#### Exercise objective:
Copy out word for word every line of the material below, from the line containing "Where should I click to: Switch" down to the line containing "click(386, 505)", with both of those lines included.

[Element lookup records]

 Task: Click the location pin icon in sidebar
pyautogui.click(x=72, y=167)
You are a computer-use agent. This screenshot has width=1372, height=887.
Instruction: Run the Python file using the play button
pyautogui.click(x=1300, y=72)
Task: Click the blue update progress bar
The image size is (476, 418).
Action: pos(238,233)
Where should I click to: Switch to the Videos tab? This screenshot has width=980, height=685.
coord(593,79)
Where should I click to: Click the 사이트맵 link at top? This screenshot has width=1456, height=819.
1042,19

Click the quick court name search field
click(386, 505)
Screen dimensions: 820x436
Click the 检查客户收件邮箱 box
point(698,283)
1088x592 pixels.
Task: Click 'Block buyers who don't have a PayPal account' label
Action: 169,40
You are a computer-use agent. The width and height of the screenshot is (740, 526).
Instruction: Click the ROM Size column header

#### In response:
Where should I click to: Switch to the Videos tab? This screenshot has width=980, height=685.
coord(593,79)
Where should I click to: Click the 사이트맵 link at top? This screenshot has width=1456, height=819.
1042,19

Click the quick court name search field
click(386, 505)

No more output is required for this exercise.